Tax returns in Norway: Five things you need to know

Norway’s tax season is upon us. We’ve put together some essential tips and information to help you understand the Norwegian tax system better. 

Tax returns in Norway: Five things you need to know

Keeping track of the key dates

Taxes can be tricky for some, but it can pay to be prepared. Keeping track of this year’s key dates when it comes to tax season can be a huge helping hand. 

Tax returns are already being sent out and will continue to be posted until April 4th. Then, April 30th will see the deadline to submit your tax return. 

If you feel like you need more time to assess the previous year’s finances, the end of April also sees the deadline for applications for a postponed deadline. 

READ MORE: The key Norwegian tax season dates you need to know about

You are able (and meant) to add any student loans from abroad to your tax return

You can add your student loan to your debts and claim the interest as tax-deductible. In fact, you are supposed to declare all overseas assets, received and earned interest, in addition to any debts and loans.  

However, this means the debt is visible to Norwegian lenders, which can impact your lending ability.

You can get a rough idea of whether you can expect a rebate or repay tax

After submitting your tax return, you will receive a tax assessment notice. In addition, you’ll receive a notice with information regarding how much money you’ll receive as a rebate or how much you’ll need to repay if you’ve overpaid. 

When you receive this will give you a fair idea of whether you can expect money back or if you’ll need to dig into your pockets to pay back any money you owe. 

If you receive your tax assessment notice in May, you will likely be due a refund, whereas if you receive it from June onwards, you’ll probably owe the tax man money. 

Tax return versus a tax receipt

Most people working in Norway will receive a tax return, which is an outline of your income, deductions, wealth and debt. However, not all people will receive a tax return, and some will receive a tax receipt. 

If you participate in the PAYE (Pay as You Earn) scheme, you will not receive a tax return. Instead, you will receive a tax receipt, which shows the amount of tax that you’ve paid in Norway. Those in the PAYE scheme play a flat rate of 25 percent. 
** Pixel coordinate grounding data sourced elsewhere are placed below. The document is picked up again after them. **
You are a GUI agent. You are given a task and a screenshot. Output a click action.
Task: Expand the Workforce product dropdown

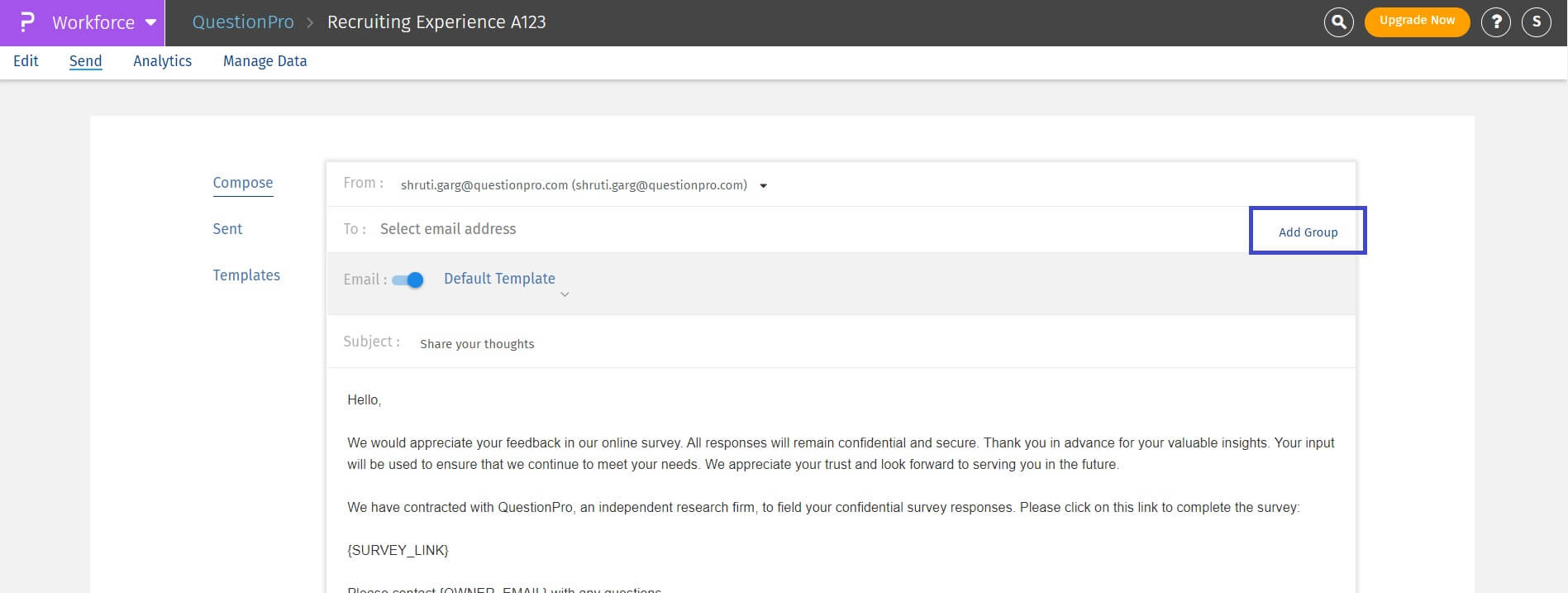click(x=150, y=22)
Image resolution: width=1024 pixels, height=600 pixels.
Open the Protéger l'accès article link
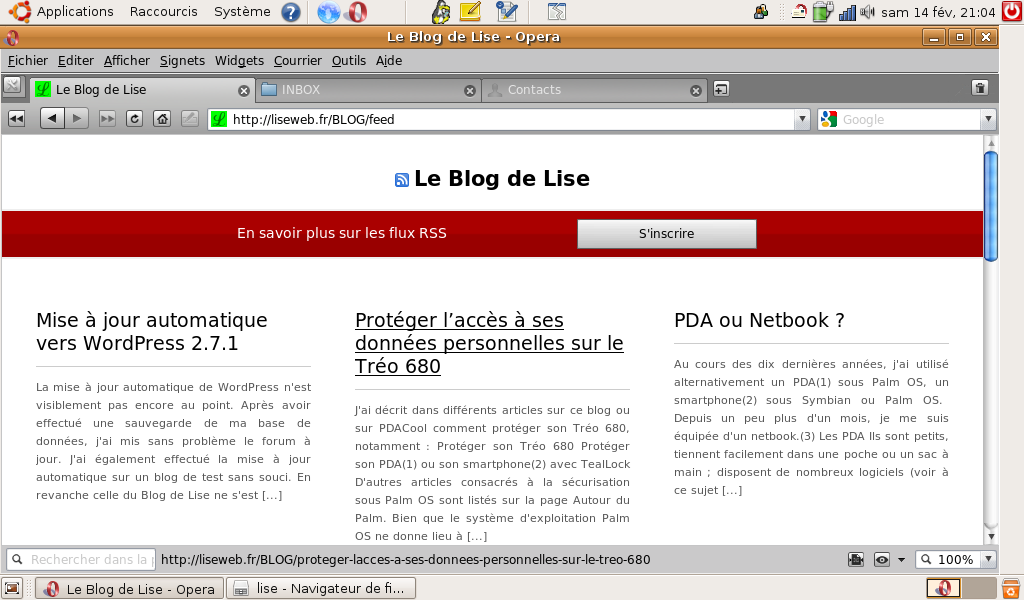pos(489,343)
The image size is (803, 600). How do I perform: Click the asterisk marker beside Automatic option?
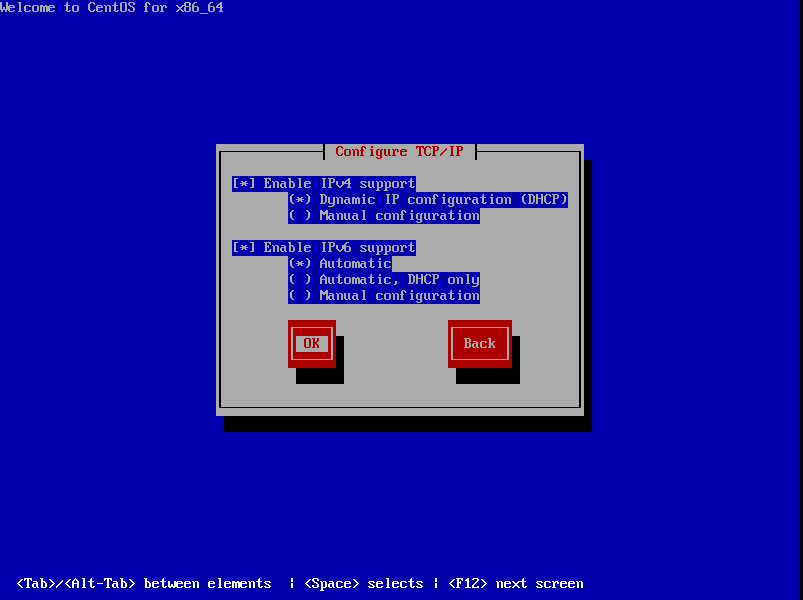pyautogui.click(x=300, y=264)
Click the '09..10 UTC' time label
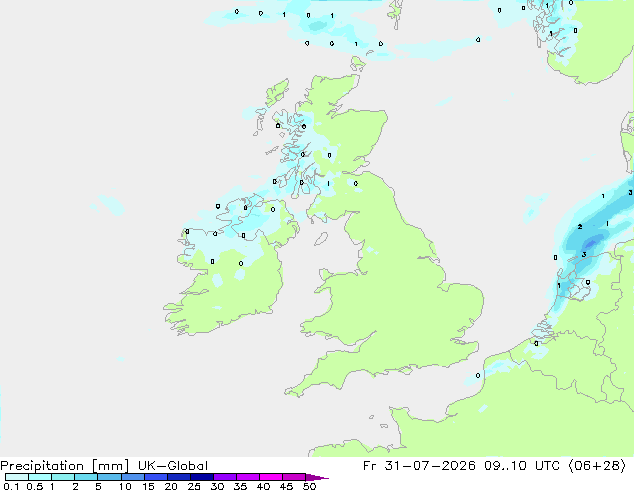Screen dimensions: 634x490 [x=522, y=466]
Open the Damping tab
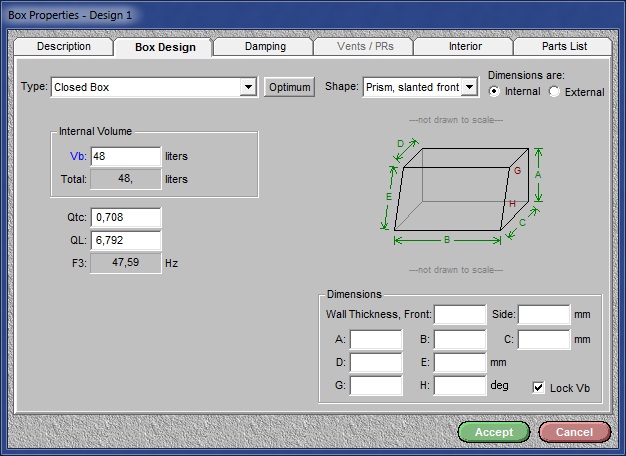 264,47

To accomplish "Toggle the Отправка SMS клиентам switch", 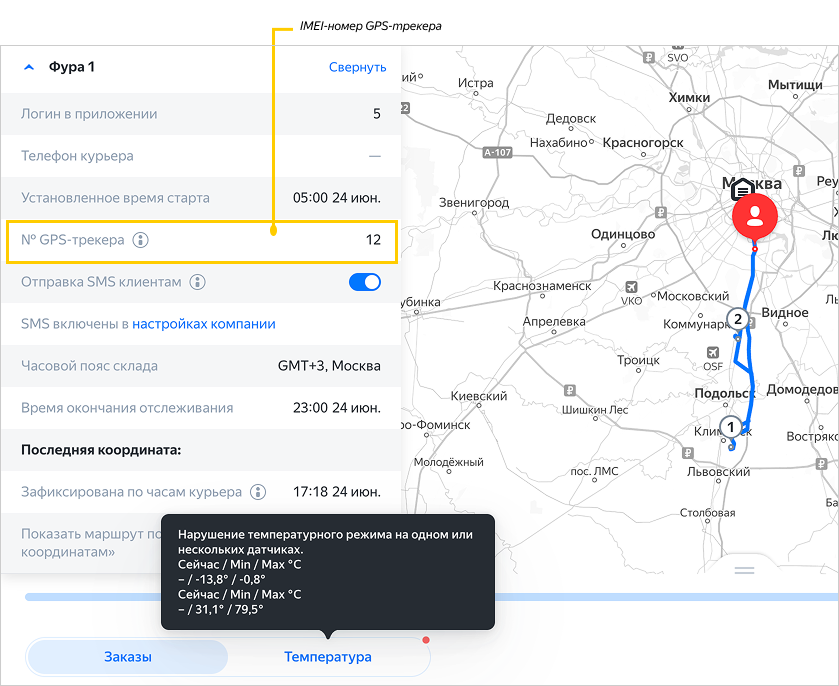I will [365, 282].
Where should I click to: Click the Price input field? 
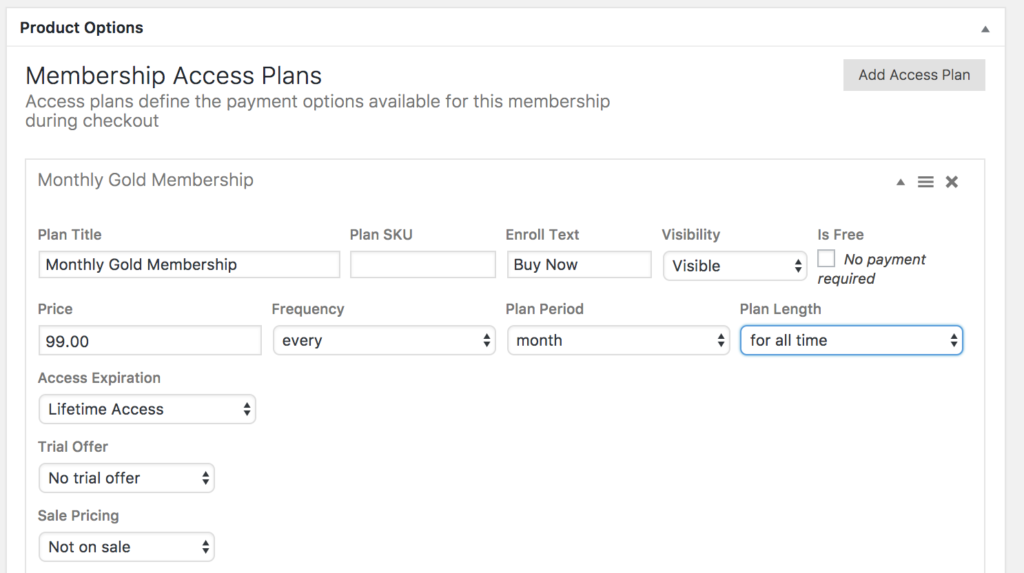click(150, 341)
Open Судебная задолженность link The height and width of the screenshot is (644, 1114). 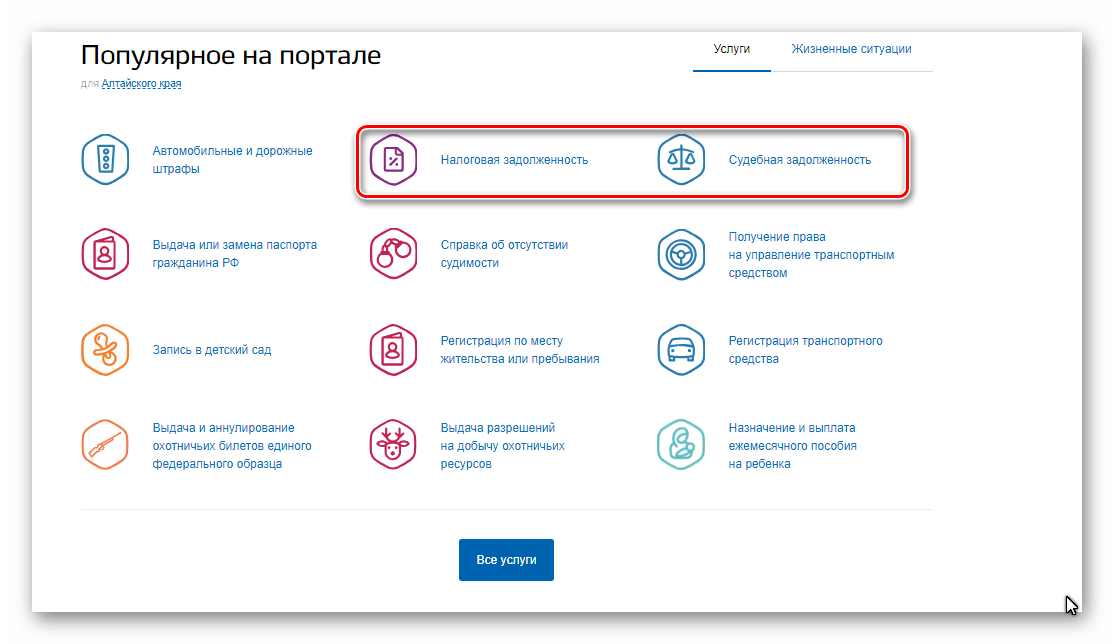click(799, 160)

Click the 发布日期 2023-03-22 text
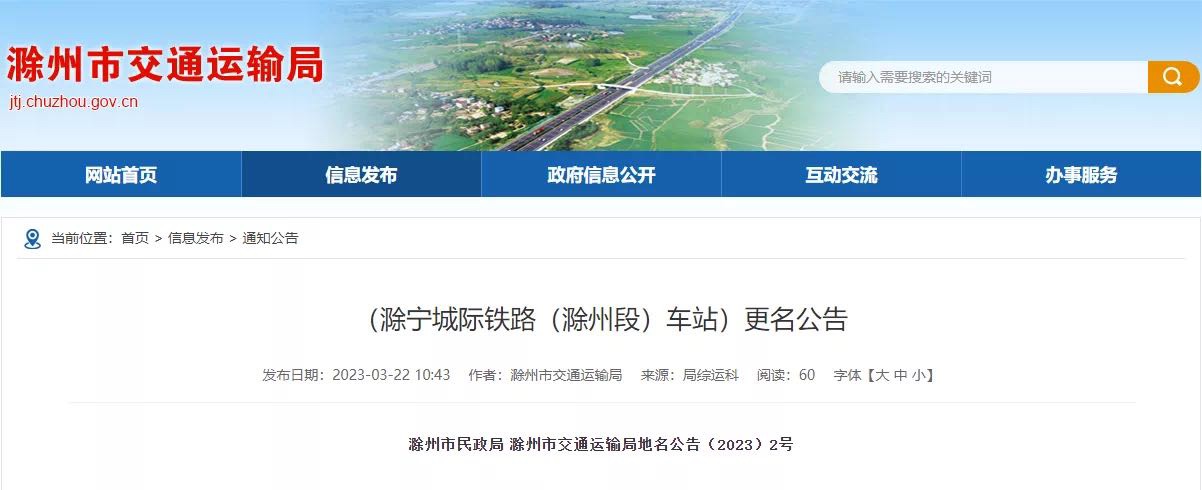pyautogui.click(x=357, y=375)
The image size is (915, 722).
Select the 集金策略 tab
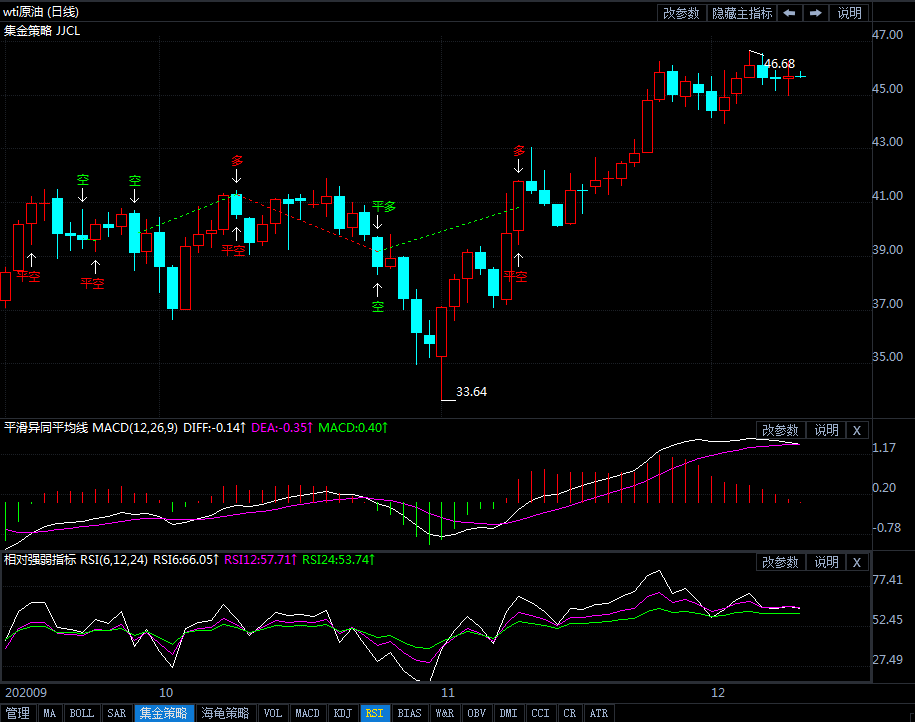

One of the key differences is that you cannot claim deductions with a tax receipt. Also, some lenders only accept tax returns rather than receipts when it comes to giving credit. This means those on the PAYE scheme may find it challenging to build a credit history in Norway as their income and earnings are not taken into account. 

You are expected to pay tax on your worldwide income 

Once you are considered a tax resident of Norway, you generally are required to pay tax on your worldwide income. Tax residency is slightly different to legal residence. 

The rules can be a bit complex, and if you are earning an income in two countries, several factors will come into play, such as whether Norway has a tax treaty with those countries and how much you are taxed on that income in other countries. 

If you have any questions or queries regarding your tax, it is best to contact The Norwegian Tax Administration or a qualified accountant.